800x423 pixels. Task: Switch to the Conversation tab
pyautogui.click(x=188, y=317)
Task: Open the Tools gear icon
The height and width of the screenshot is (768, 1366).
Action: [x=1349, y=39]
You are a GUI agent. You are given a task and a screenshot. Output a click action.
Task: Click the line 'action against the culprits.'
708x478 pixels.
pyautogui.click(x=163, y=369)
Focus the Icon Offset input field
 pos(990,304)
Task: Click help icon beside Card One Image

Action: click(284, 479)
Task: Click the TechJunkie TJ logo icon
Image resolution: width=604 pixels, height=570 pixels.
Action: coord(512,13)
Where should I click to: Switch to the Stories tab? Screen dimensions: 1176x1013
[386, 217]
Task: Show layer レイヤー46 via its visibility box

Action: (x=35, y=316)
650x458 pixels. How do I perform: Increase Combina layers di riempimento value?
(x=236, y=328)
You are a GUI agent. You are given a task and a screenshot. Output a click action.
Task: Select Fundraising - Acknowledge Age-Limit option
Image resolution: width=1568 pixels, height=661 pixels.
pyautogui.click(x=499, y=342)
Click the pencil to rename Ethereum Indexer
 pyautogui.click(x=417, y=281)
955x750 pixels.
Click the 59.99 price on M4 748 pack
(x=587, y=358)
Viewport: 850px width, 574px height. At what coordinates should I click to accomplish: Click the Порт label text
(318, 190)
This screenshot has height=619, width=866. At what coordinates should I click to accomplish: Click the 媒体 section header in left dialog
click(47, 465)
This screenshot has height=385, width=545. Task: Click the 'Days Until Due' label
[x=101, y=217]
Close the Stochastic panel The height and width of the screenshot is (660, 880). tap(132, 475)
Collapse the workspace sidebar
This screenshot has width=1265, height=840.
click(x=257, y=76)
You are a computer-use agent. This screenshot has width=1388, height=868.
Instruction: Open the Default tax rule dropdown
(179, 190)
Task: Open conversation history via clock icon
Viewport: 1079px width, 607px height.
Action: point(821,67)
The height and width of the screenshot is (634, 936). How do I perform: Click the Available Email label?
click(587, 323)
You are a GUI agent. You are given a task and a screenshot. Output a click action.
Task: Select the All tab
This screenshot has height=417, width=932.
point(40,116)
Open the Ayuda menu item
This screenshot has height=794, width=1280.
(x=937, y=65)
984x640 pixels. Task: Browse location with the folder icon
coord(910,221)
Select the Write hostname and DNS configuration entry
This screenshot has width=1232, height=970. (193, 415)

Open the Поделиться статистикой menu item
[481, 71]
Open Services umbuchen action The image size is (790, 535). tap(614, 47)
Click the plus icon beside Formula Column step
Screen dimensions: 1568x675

==========

**Written task**
Lay out the entries from the line with "Viewport: 850px width, 574px" to the line with "[x=101, y=217]" as a JSON list of strings, one string per line, leaving out blank lines.

**Response to the exercise**
[
  "Viewport: 850px width, 574px height. At what coordinates should I click to accomplish: Click the Порт label text",
  "(318, 190)",
  "This screenshot has height=619, width=866. At what coordinates should I click to accomplish: Click the 媒体 section header in left dialog",
  "click(47, 465)",
  "This screenshot has height=385, width=545. Task: Click the 'Days Until Due' label",
  "[x=101, y=217]"
]